Of the records that follow, copy only the lines from the line containing "Given: Switch to WPS 新建 DOCX 文档 taskbar item" to the line containing "Select the 유종", both included, exactly as written.

Information -
Start of Block

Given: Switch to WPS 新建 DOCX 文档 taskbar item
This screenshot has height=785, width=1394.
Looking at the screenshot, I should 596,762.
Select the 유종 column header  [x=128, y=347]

End of Block
Start of Block

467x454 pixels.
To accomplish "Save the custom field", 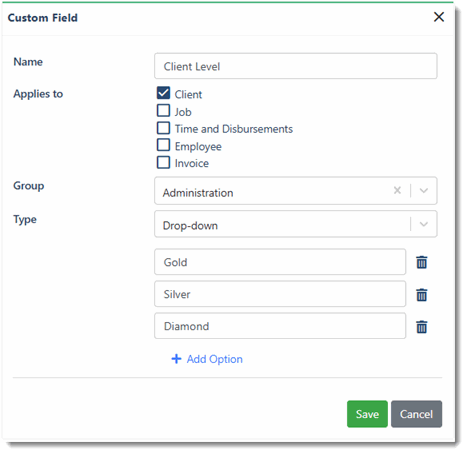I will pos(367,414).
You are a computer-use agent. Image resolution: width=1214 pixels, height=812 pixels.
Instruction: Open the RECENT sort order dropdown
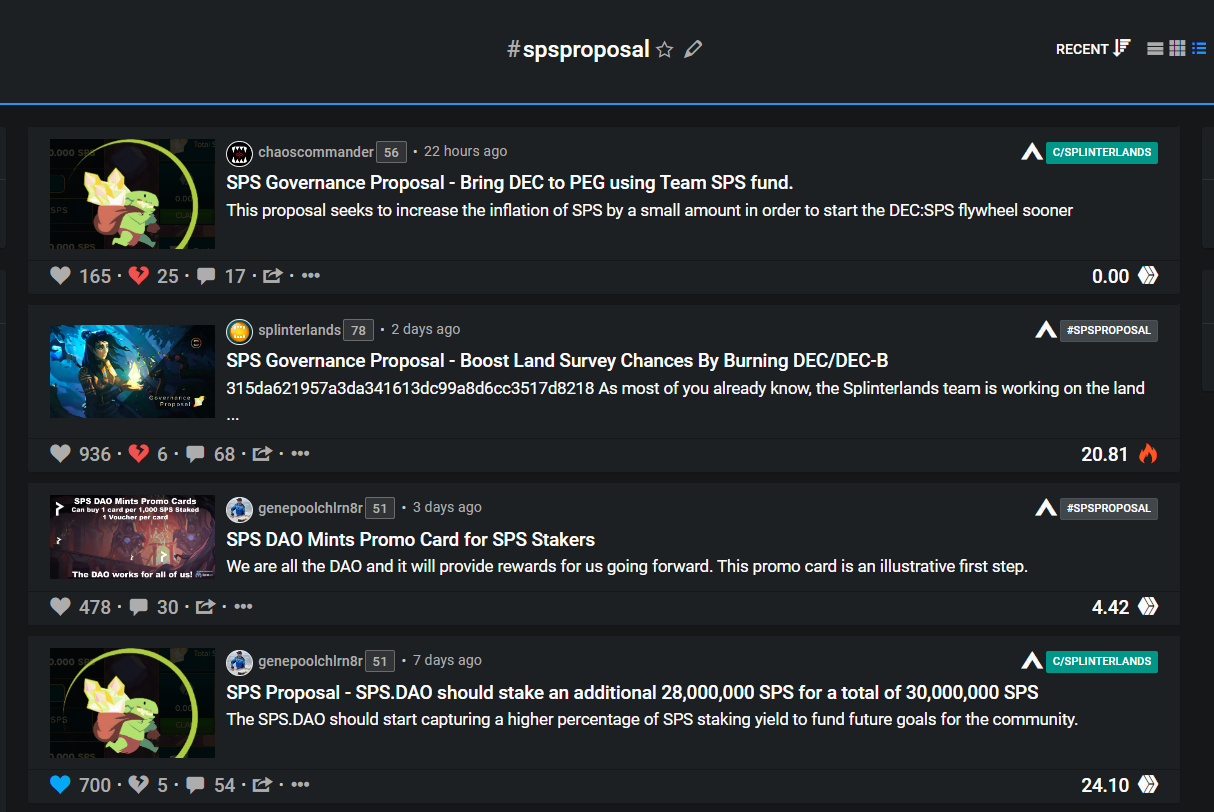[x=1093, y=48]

End of Block
Start of Block

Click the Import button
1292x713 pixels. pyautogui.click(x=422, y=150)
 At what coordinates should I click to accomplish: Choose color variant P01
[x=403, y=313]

End of Block

Output of the task -
Given: Switch to WPS 新建 DOCX 文档 taskbar item
This screenshot has height=785, width=1394.
Looking at the screenshot, I should 596,762.
Select the 유종 column header  [x=128, y=347]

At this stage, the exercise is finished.